───── The data ─────

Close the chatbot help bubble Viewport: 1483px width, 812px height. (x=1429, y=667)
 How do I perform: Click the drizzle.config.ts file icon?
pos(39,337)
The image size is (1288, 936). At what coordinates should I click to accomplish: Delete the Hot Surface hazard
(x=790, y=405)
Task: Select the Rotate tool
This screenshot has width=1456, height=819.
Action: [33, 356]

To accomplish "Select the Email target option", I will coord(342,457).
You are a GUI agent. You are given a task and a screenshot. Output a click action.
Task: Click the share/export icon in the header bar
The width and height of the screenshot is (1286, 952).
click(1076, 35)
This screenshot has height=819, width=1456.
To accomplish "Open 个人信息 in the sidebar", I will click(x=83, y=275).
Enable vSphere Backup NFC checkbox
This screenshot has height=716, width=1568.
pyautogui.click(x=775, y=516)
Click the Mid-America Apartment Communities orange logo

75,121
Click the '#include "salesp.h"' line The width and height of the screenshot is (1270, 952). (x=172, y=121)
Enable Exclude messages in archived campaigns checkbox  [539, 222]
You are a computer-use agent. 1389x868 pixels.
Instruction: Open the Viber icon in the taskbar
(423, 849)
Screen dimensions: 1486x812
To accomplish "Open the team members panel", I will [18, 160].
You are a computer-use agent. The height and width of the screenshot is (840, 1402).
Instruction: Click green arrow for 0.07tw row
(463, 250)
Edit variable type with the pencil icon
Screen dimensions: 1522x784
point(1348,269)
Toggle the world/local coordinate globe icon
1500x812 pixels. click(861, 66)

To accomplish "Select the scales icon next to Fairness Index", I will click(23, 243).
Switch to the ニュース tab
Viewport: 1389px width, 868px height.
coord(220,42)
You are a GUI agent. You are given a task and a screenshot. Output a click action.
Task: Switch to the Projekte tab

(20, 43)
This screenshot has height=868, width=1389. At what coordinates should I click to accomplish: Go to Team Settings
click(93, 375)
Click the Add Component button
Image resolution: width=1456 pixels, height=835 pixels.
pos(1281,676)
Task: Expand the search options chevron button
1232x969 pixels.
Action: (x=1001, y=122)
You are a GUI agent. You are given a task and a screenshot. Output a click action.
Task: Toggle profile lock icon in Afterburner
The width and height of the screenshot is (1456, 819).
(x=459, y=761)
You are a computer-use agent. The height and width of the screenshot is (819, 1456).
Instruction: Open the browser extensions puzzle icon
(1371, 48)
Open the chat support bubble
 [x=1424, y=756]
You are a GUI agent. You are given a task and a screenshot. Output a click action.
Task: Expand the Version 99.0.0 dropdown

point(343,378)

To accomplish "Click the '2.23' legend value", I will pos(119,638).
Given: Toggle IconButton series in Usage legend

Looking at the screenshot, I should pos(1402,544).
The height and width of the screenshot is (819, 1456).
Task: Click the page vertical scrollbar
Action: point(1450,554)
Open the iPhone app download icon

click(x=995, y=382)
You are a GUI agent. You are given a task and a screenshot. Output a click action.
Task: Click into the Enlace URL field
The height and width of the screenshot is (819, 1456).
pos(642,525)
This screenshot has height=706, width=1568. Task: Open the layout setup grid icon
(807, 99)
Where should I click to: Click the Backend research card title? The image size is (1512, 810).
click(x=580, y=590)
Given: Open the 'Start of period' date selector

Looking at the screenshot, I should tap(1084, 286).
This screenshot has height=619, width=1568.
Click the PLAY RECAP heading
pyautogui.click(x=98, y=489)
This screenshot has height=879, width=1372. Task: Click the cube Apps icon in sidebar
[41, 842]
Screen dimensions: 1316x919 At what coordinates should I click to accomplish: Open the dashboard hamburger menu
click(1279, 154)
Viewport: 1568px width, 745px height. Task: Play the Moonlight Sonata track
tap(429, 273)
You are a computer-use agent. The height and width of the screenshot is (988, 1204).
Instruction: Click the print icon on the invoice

─────

- Brief
Select the lines from the entries that include the word "computer".

- The completed task
You are a computer-use agent. 1389x868 pixels.
You are a computer-use agent. The height and width of the screenshot is (840, 1402).
You are a computer-use agent. The height and width of the screenshot is (819, 1456).
You are a computer-use agent. The height and width of the screenshot is (988, 1204).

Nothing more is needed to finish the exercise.